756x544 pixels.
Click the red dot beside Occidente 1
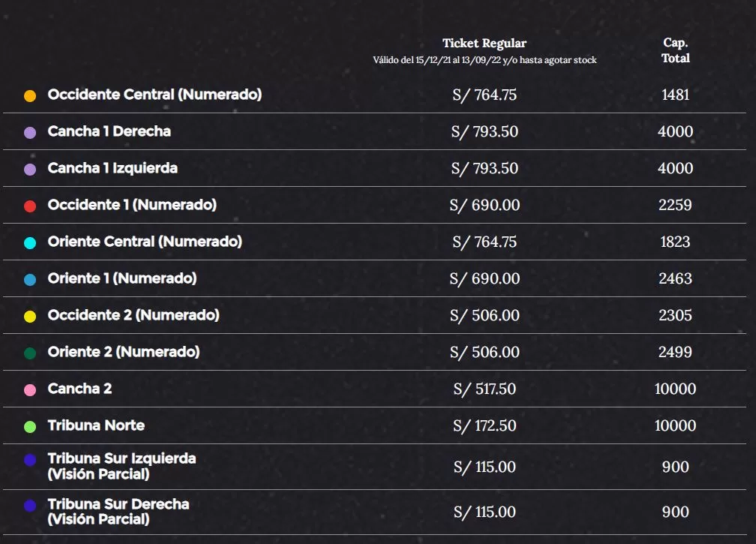(30, 206)
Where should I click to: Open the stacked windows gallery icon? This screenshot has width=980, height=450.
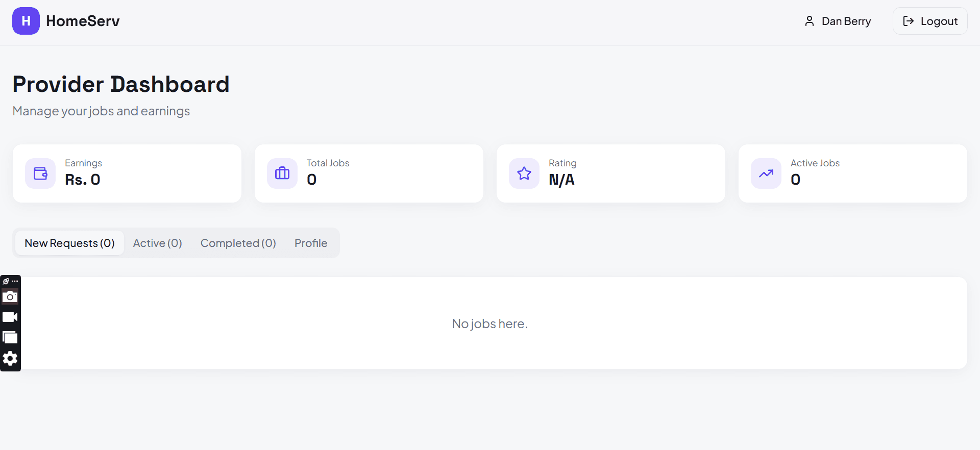point(10,338)
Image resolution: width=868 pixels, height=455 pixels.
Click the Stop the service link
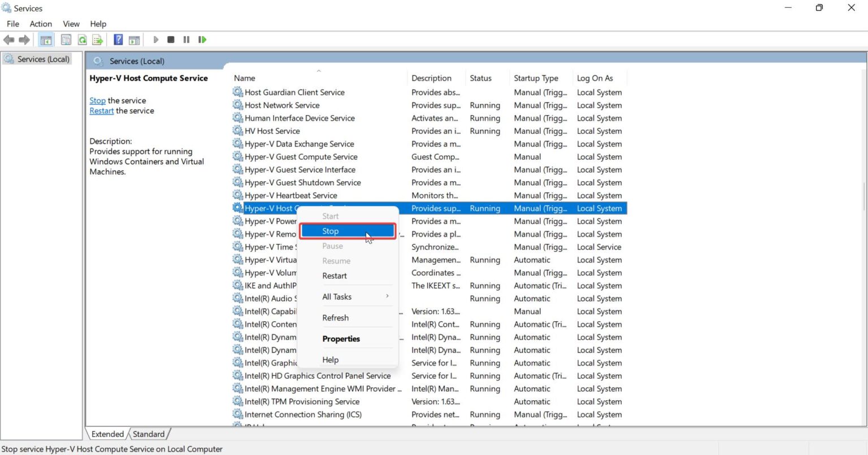click(97, 100)
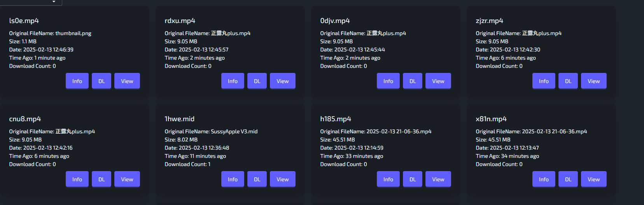Select the rdxu.mp4 card heading
Screen dimensions: 644x205
click(180, 21)
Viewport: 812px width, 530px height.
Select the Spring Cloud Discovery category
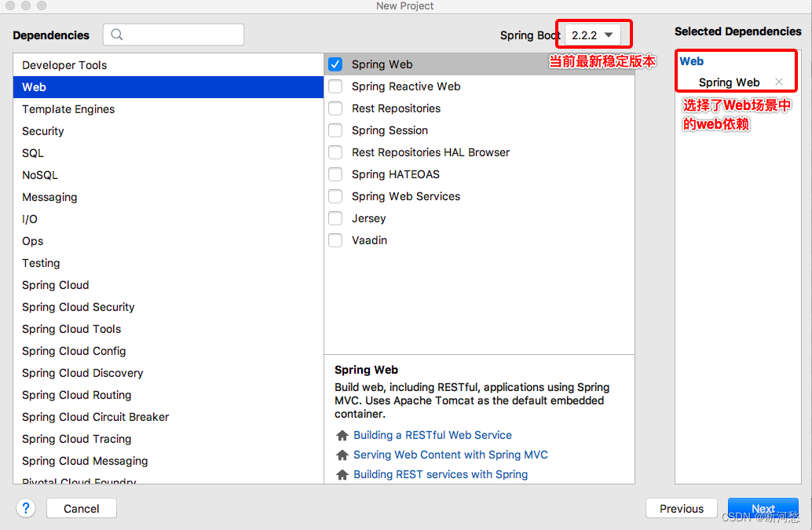pyautogui.click(x=82, y=373)
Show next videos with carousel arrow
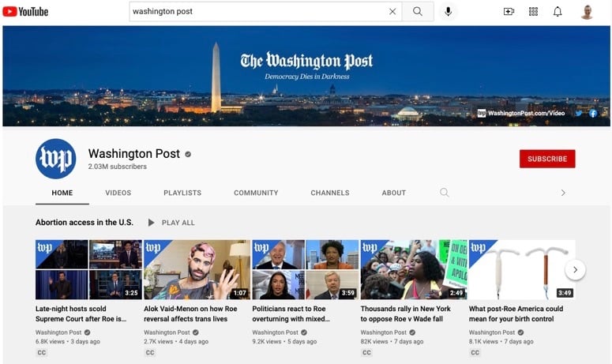 click(x=575, y=269)
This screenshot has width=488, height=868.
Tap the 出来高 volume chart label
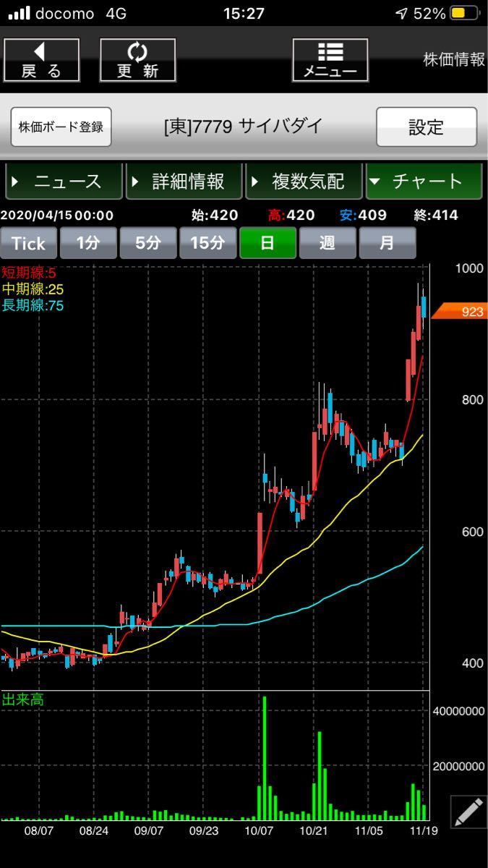click(23, 699)
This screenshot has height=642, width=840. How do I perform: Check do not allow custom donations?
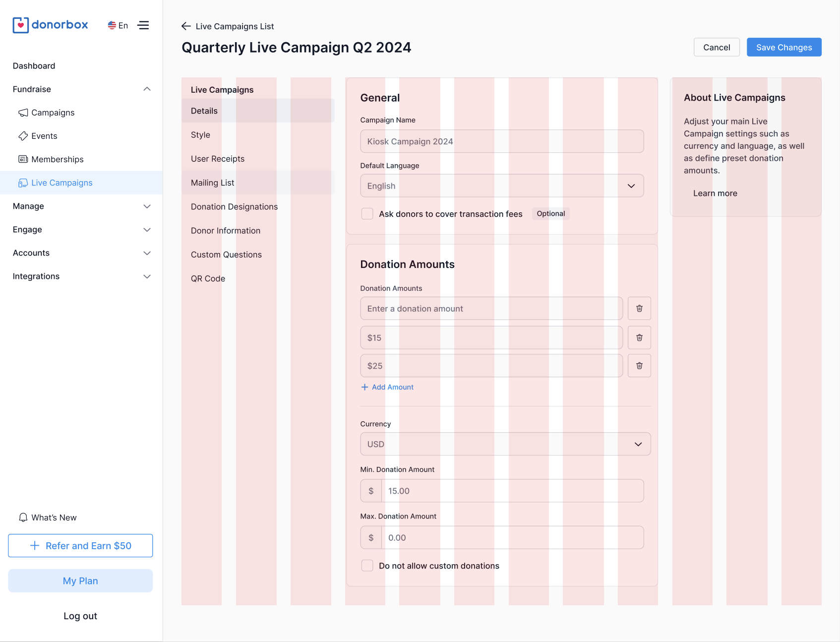(x=367, y=566)
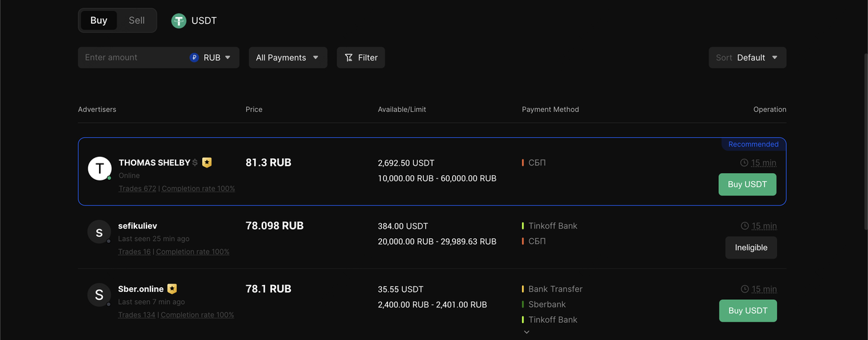
Task: Click the clock icon on THOMAS SHELBY's offer
Action: [744, 163]
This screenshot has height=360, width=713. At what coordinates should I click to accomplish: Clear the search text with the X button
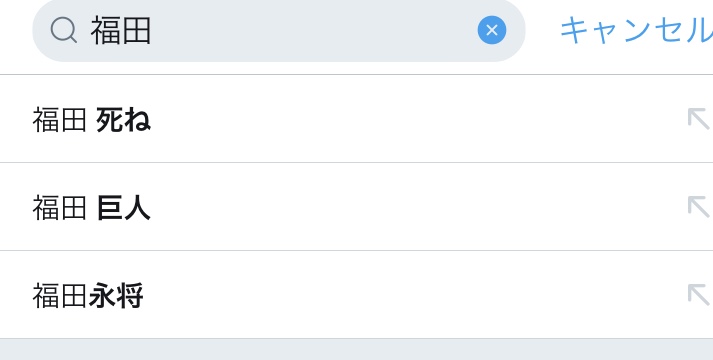click(492, 30)
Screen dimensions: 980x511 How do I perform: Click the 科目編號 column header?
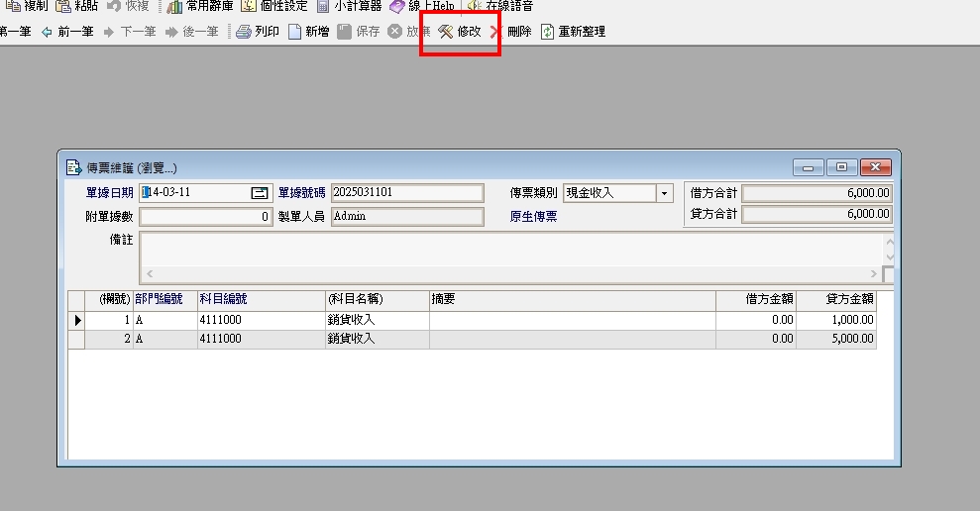click(x=223, y=299)

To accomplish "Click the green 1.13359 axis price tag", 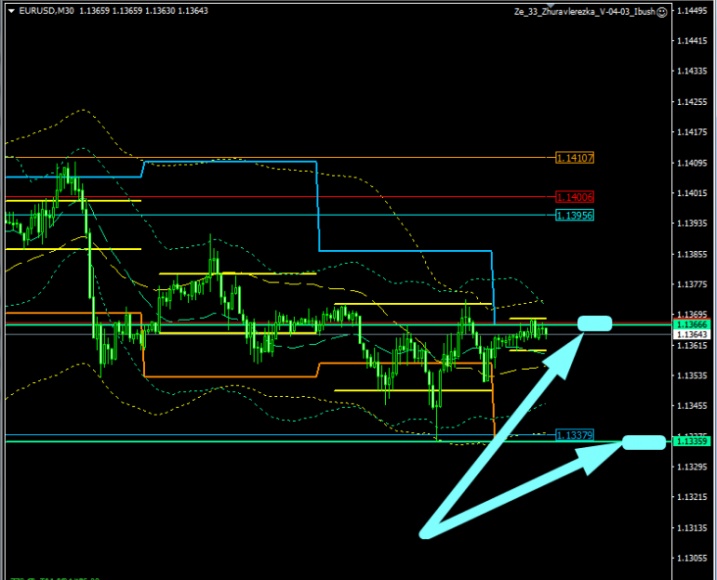I will pos(692,441).
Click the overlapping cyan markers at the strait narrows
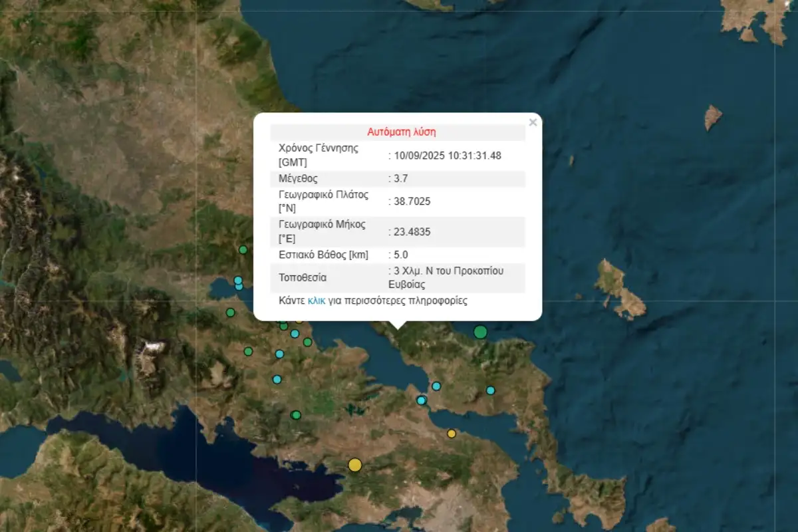 tap(421, 400)
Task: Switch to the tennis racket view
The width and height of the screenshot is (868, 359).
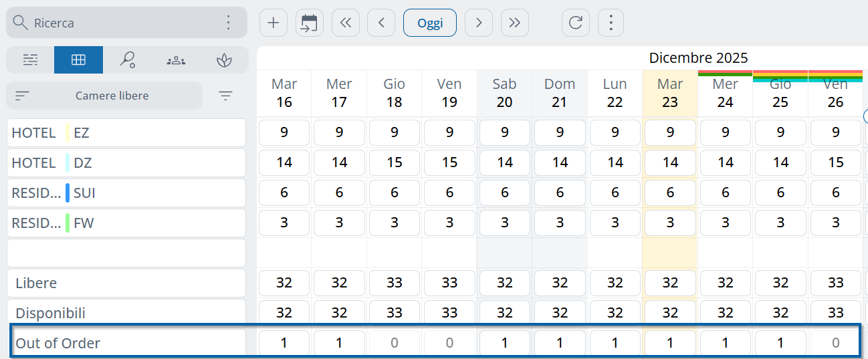Action: click(x=127, y=60)
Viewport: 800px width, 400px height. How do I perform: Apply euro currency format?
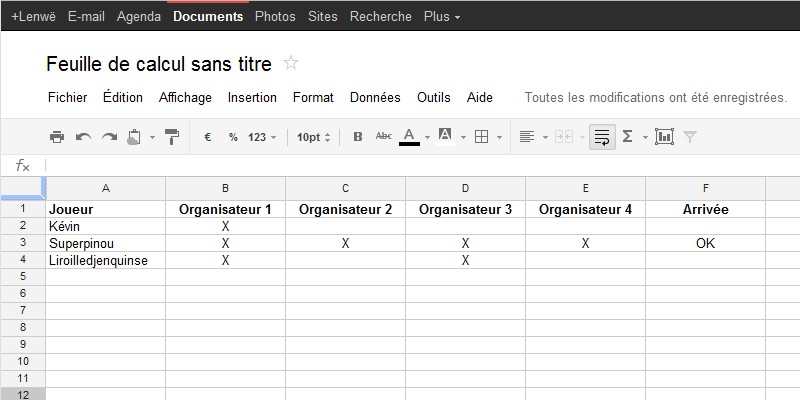point(208,137)
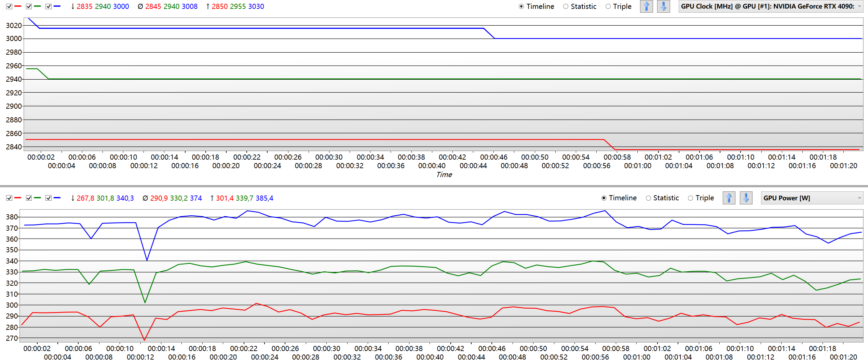This screenshot has width=868, height=363.
Task: Select Statistic view for the GPU Clock chart
Action: coord(566,6)
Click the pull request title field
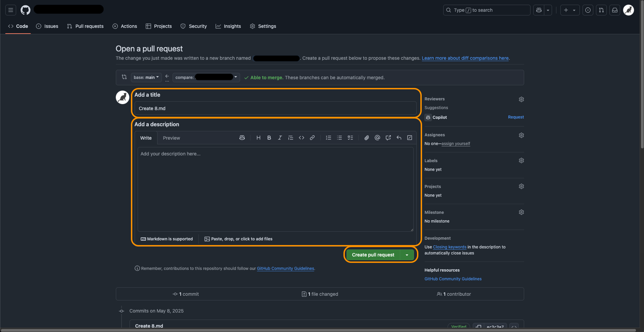 tap(275, 108)
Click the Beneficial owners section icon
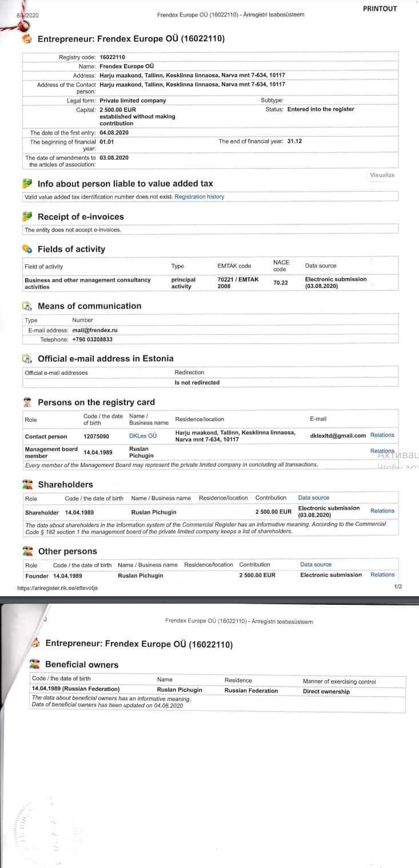Image resolution: width=419 pixels, height=868 pixels. point(35,664)
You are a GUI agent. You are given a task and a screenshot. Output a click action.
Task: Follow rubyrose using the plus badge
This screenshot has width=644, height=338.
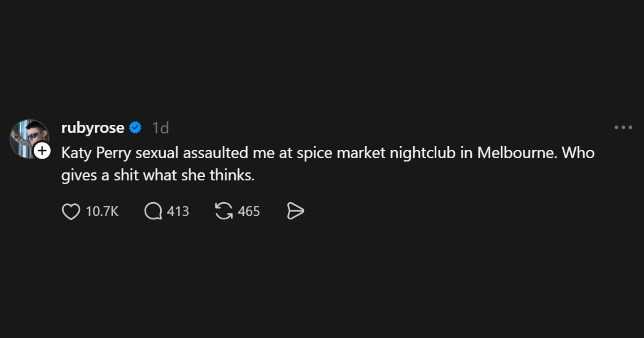pyautogui.click(x=42, y=151)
====================
**What the task requires:** I would like you to retype exactly the lines running from the one containing "Task: Follow rubyrose using the plus badge" to the last line of the entries, both included, leaving all pictures out.

**Result below:**
Task: Follow rubyrose using the plus badge
This screenshot has width=644, height=338.
pyautogui.click(x=42, y=151)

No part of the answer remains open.